ZV eines Freistellungsurteils bei amtsbekannt fruchl. SH

#1 | Beitragvon Pi am 14.09.2017, 11:45

Hallo, :hello2:

Ich habe hier ein VU vorliegen wonach der Beklagte verpflichtet wird die Klägerin von den Verpflichtungen aus dem VB ... inklusise der Kosten der ZV freizustellen.

Jetzt könnte ich nach § 887 ZPO einen Antrag beim PG stellen um eine Ersatzvornahme/Titel zu erreichen.

Schuldner ist amtsbekannt fruchtlos, so dass Chefin meinte, dass es eines solchen Titels erstmal nicht bedarf, da eine ZV eben keine Aussicht auf Erfolg hätte.

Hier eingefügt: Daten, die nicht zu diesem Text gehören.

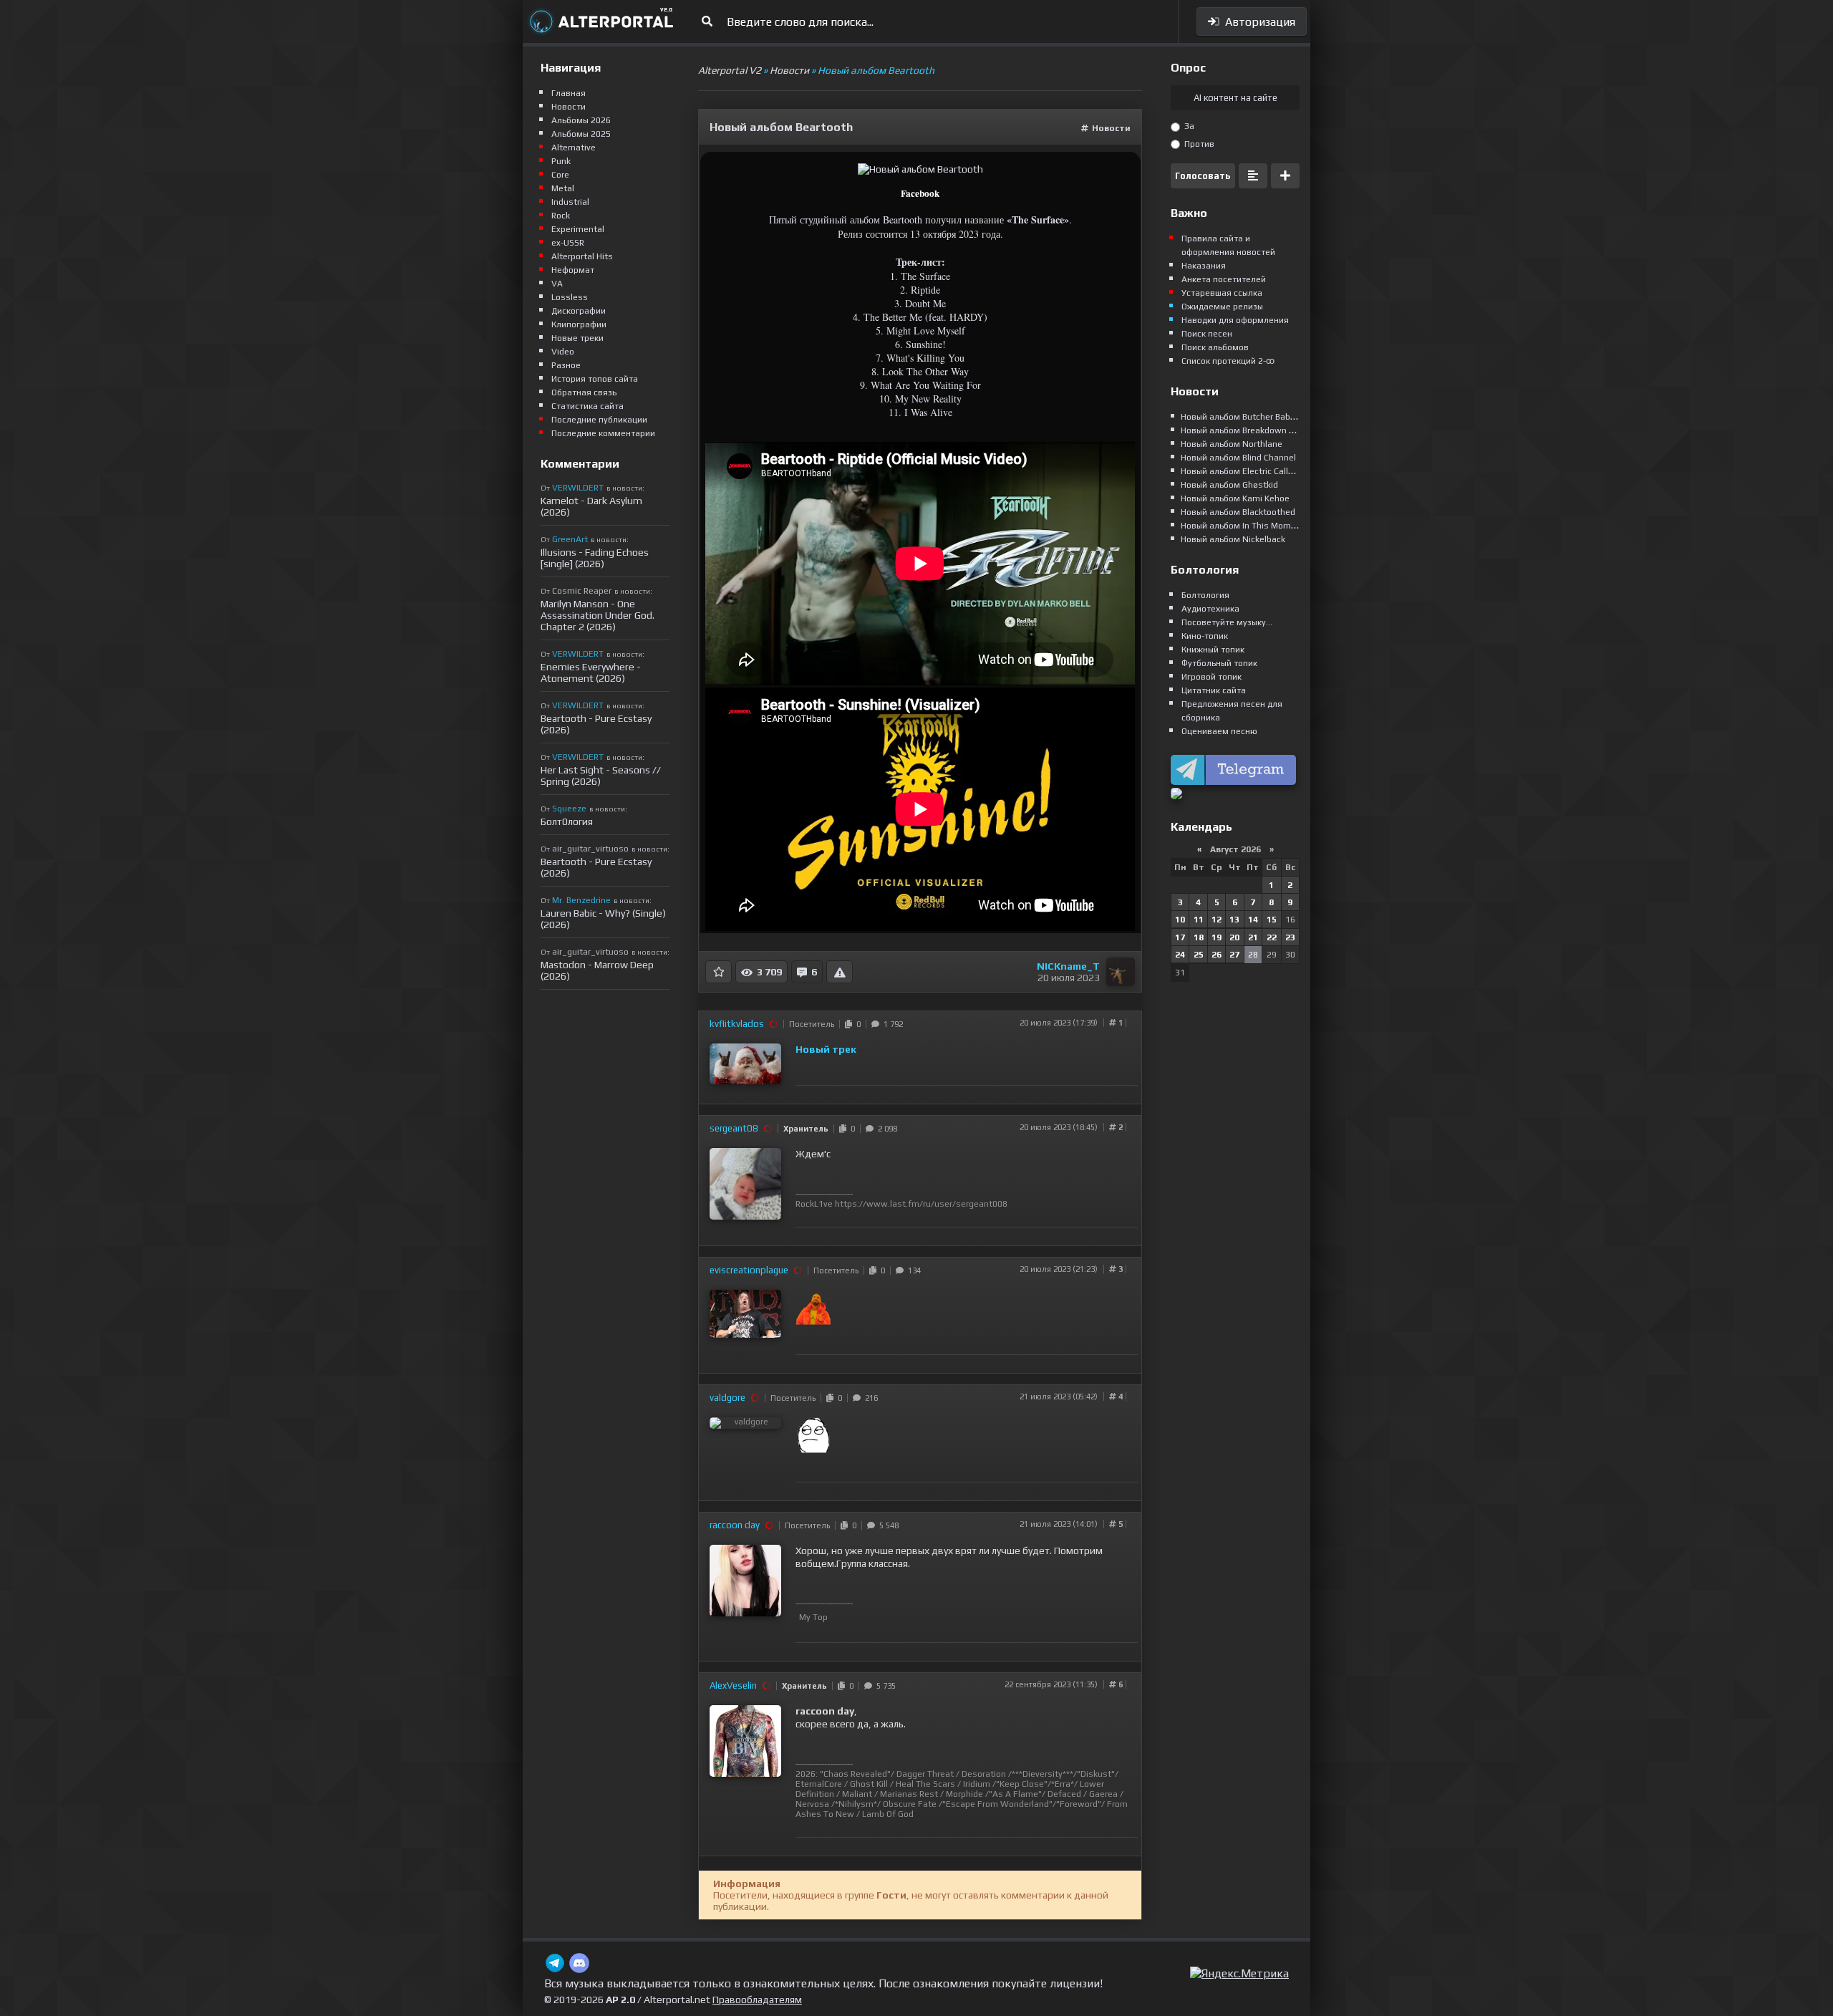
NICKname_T (1068, 966)
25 (1199, 955)
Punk (561, 161)
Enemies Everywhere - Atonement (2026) (591, 672)
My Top (813, 1617)
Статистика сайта (587, 406)
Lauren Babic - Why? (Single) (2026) (603, 918)
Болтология (1205, 595)
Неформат (572, 270)
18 (1199, 937)
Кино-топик (1204, 636)
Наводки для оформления (1235, 320)
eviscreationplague (749, 1270)
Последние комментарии (603, 433)
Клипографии (578, 324)
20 (1234, 937)
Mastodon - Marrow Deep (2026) (597, 970)
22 (1272, 937)
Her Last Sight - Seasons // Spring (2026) (601, 775)
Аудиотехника (1210, 609)
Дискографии (578, 311)
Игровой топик (1211, 677)
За (1188, 126)
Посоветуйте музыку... (1226, 622)
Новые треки (577, 338)
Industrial (570, 202)
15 (1272, 920)
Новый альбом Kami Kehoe (1235, 498)
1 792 (891, 1024)
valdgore (727, 1397)
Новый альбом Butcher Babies (1241, 417)
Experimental (577, 229)
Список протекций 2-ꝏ (1228, 361)
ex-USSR (567, 243)
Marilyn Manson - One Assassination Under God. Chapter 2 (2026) (597, 615)
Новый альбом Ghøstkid (1229, 485)
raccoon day (735, 1525)
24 (1180, 955)
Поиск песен (1206, 334)
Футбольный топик (1219, 663)
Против (1198, 144)
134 (912, 1270)
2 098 (885, 1128)
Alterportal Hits (582, 256)
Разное (566, 365)
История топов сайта (594, 379)
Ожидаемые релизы (1222, 307)
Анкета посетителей (1223, 279)
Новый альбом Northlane (1231, 444)
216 (869, 1398)
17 (1180, 937)
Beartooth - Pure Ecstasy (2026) (596, 724)
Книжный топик (1212, 650)
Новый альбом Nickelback (1233, 539)
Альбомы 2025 (581, 134)
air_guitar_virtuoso (590, 849)
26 (1216, 955)
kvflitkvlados (737, 1023)
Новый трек (825, 1049)
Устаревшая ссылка (1221, 293)
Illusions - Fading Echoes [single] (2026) (595, 557)
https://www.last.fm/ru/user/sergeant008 (921, 1204)
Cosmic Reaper (581, 591)
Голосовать (1203, 175)
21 (1253, 937)
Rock (560, 216)
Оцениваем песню (1219, 731)
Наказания (1203, 266)
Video (562, 352)
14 (1253, 920)
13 (1234, 920)
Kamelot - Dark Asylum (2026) (591, 506)
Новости (1111, 128)
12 (1216, 920)
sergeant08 (734, 1128)
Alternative (573, 148)
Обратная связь (583, 392)
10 (1180, 920)
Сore (560, 175)
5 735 (884, 1686)
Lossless (569, 297)
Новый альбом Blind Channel (1238, 458)
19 (1216, 937)
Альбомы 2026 (581, 120)
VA (557, 284)
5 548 (887, 1525)
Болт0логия (567, 821)
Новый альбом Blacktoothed (1238, 512)
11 (1199, 920)
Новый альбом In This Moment (1243, 526)
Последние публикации (599, 420)
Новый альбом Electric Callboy (1241, 471)
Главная (568, 93)
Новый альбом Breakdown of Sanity (1253, 430)
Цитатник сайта (1213, 690)
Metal (562, 188)
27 (1234, 955)
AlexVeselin (733, 1685)
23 (1290, 937)
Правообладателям (757, 1999)
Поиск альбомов (1215, 347)
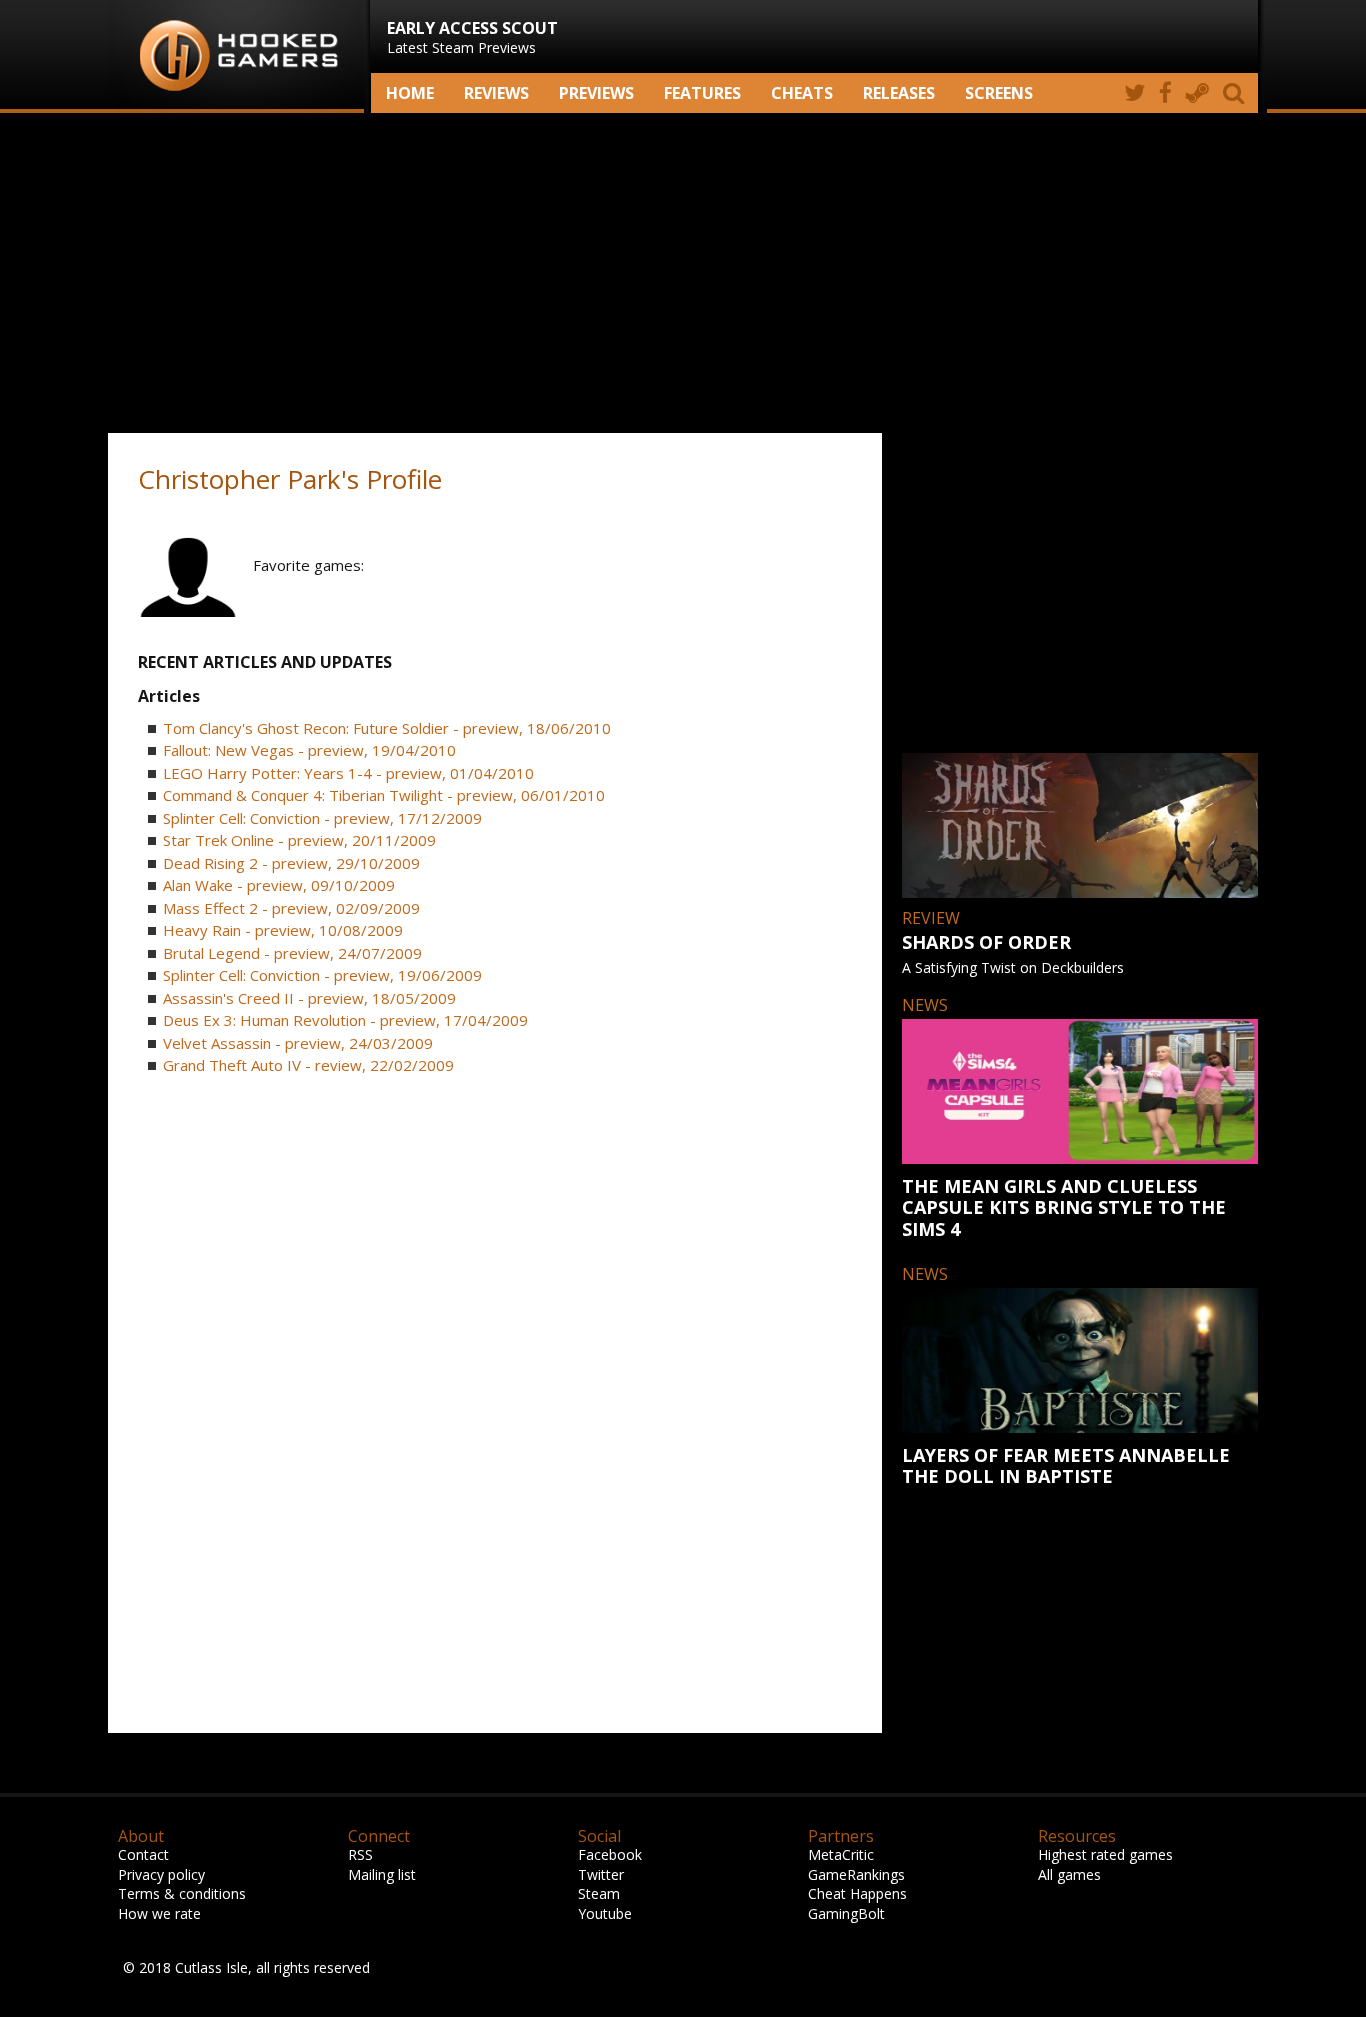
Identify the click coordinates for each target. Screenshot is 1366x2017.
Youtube (605, 1913)
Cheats (802, 93)
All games (1069, 1874)
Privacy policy (161, 1874)
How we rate (159, 1913)
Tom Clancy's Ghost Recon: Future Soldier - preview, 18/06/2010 (387, 728)
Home (410, 93)
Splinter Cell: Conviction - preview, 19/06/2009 (322, 975)
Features (702, 93)
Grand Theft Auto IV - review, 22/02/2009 (308, 1065)
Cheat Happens (857, 1893)
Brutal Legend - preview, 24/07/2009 (292, 953)
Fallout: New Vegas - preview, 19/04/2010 (309, 750)
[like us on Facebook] (1165, 93)
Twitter (601, 1874)
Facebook (610, 1854)
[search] (1237, 93)
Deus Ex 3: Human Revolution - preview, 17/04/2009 (345, 1020)
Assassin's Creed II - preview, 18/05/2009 (309, 998)
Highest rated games (1105, 1854)
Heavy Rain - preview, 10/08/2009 (283, 930)
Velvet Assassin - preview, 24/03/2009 (298, 1043)
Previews (596, 93)
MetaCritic (841, 1854)
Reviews (496, 93)
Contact (143, 1854)
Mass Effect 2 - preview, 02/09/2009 (291, 908)
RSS (360, 1854)
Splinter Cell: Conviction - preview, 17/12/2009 (322, 818)
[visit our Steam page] (1197, 93)
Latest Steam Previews (472, 37)
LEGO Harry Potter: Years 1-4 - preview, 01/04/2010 (348, 773)
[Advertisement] (683, 273)
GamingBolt (846, 1913)
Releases (899, 93)
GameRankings (856, 1874)
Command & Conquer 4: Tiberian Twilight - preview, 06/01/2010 (384, 795)
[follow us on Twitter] (1134, 93)
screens (999, 93)
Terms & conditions (182, 1893)
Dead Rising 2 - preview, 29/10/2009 (291, 863)
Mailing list (382, 1874)
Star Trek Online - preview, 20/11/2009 (299, 840)
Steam (599, 1893)
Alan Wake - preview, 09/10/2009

Da der Ausgleichsanspruch erst in 30 Jahren verjährt, wollte ich der Mandantschaft / Gläubigerin schreiben, dass wir zwar Urteil erwirkt, aber dass der entsprechende Ausgleichsanspruch gegen den Gesamtschuldner tatsächlich erst in 30 Jahren verjährt, so dass eine zwangsweise Durchsetzung des Zahlungsanspruchs jedoch an der Zahlungsunfähigkeit des Freistellungsschuldners scheitern dürfte.

So in etwa.

Würdet Ihr das auch so machen, um einfach keine unnötige Arbeit (Mandantin ist auch PKH-berechtigt) zu produzieren oder sollte man AUF JEDEN FALL den Antrag auf ERsatzvornahme stellen?